Typotheque
- Industry: Graphic design
- Genre: Typeface design
- Founded: 1999
- Founder: Peter Biľak
- Headquarters: The Hague, Netherlands
- Website: www.typotheque.com

= Typotheque =

Dutch type foundry and design studio

Typotheque is a type foundry and publishing company based in The Hague, Netherlands, founded in 1999 by Peter Biľak. It is known for designing and publishing typefaces and for its contributions to multilingual typography.

Typotheque's work has been profiled in the design publications Abitare, Cap & Design, Designum, Druk, Dwell, Etapes, Emigre, I.D., Idea, Novum, Page, Print, Publish, and tipoGrafica. Typotheque's work has been recognized by the Type Directors Club.

== Background ==
Typotheque has produced typefaces including Fedra Sans, Fedra Serif, History, Greta Sans, November, Lava, and Zed.

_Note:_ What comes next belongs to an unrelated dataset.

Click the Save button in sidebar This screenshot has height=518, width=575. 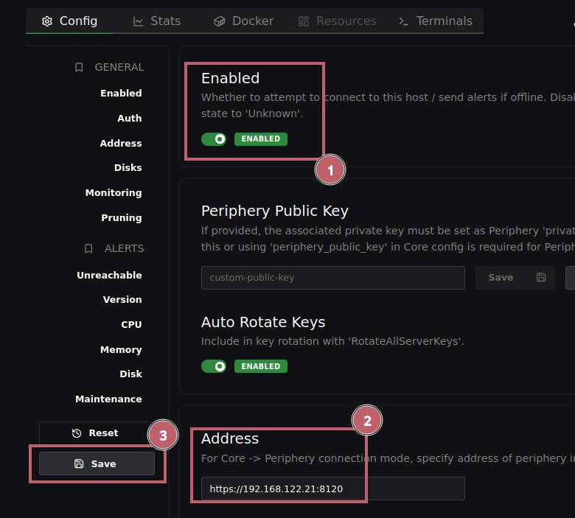97,463
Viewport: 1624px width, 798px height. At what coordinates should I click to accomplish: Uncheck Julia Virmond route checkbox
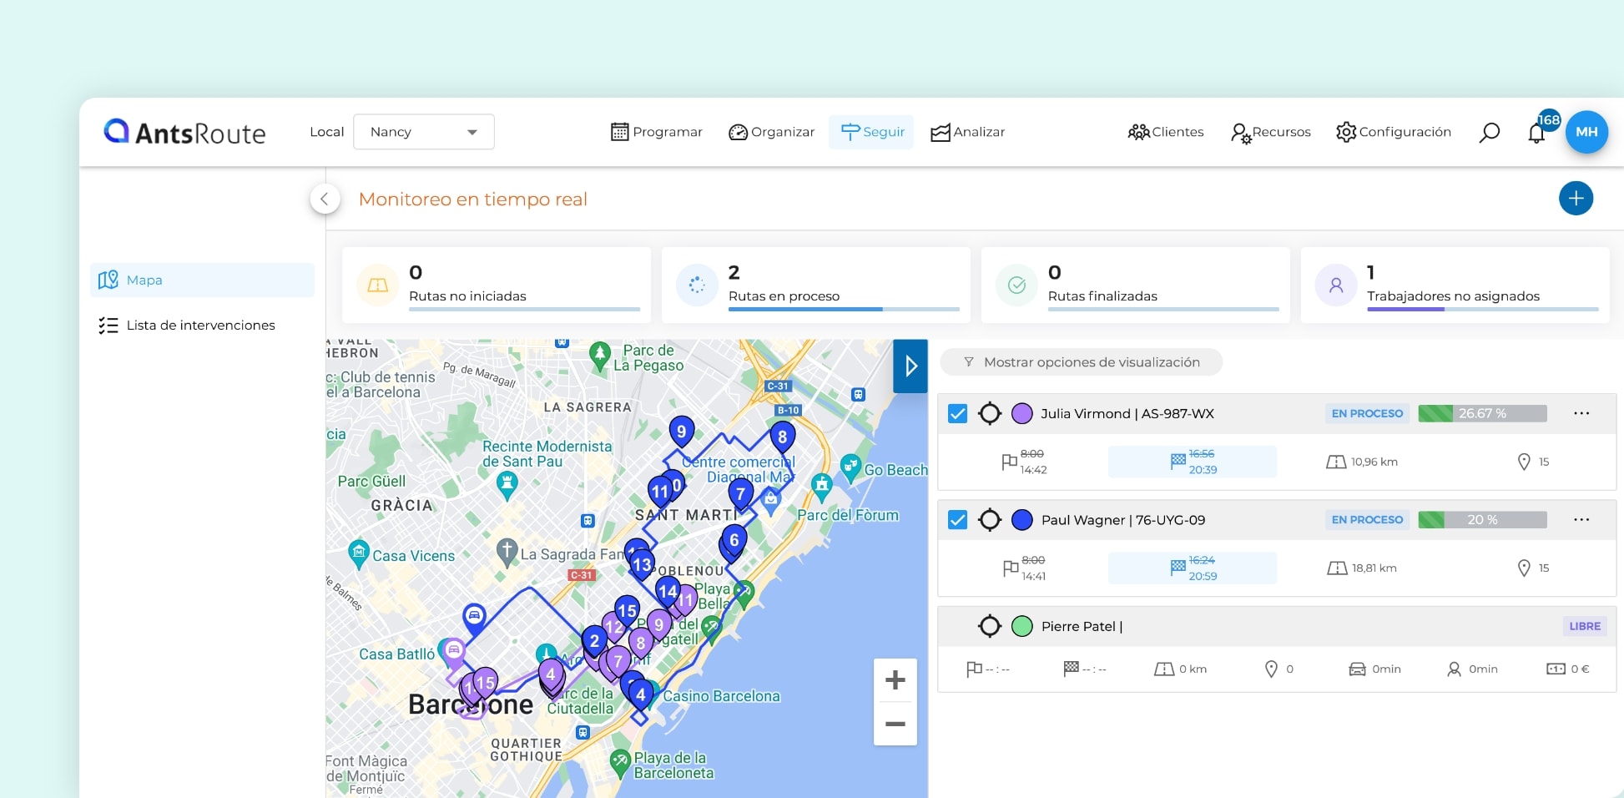pyautogui.click(x=958, y=413)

Its library supports 37 writing systems, including Adlam, Arabic, Armenian, Bangla, Braille, Chakma, Cherokee, Chinese, Cyrillic, Devanagari, Ethiopic, Georgian, Greek, Gujarati, Gurmukhi, Hebrew, Japanese, Kannada, Khmer, Korean, Lao, Latin, Malayalam, Meetei, Mongolian, Myanmar, Odia, Ol Chiki, Osage, Sinhala, Unified Canadian Syllabics, Tamil, Telugu, Thai, Tibetan, and Tifinagh.

In 2012, Metropolis magazine named Biľak a "Game Changer" for his work in non-Latin typography.

Typotheque's work often focuses on supporting digitally underrepresented languages and revitalising indigenous languages in North America, South Asia, and Africa.

The foundry has developed custom typefaces for clients including the Paris Metro, Vienna International Airport, Ford Motor Company, Mozilla, The New School, and the Norwegian Broadcasting Corporation (NRK). The NRK project received a D&AD Yellow Pencil award in 2023.

On 20 October 2009, Typotheque became the first type foundry to offer webfonts, implementing the @font-face CSS rule for embedding fonts on websites.

== Research ==
Typotheque conducts and publishes research on typography. Peer-reviewed publications include:

- Mangas, Héctor (2024). "Familiarity effect in the perception of handwriting: Evaluating in-group/out-group effect among readers of the Latin script"
- Mangas, Héctor. "Enhancing distance reading for low vision: A reading acuity experiment on letter width"

== Publishing ==
From 2013 to 2019, Typotheque published Works That Work, a biannual magazine focused on practical creativity and design processes. The company also publishes books on type design and typography, including What You Hear When You Read (2019), New Georgian Type (2023), and New Thai Type (2025).

Typotheque and its work have been featured in Fast Company, Eye Magazine, Dezeen, Communication Arts, and the Times of India, the foundry's work has been cited for its innovation in multilingual typography, type design for underrepresented scripts, and contributions to digital publishing.

== Exhibitions ==
In 2019, after designing the new logo for the Kunstmuseum Den Haag, Typotheque presented a solo exhibition at the museum, the first in its history dedicated to type design.

== Awards ==

- Red Dot "Best of the Best" for the November typeface.
- European Design Awards for Ping (2009) and Zed (2024).
- Type Directors Club awards for Greta Text, November, Lava and others.
- Dezeen Award for work on North American Syllabics typography.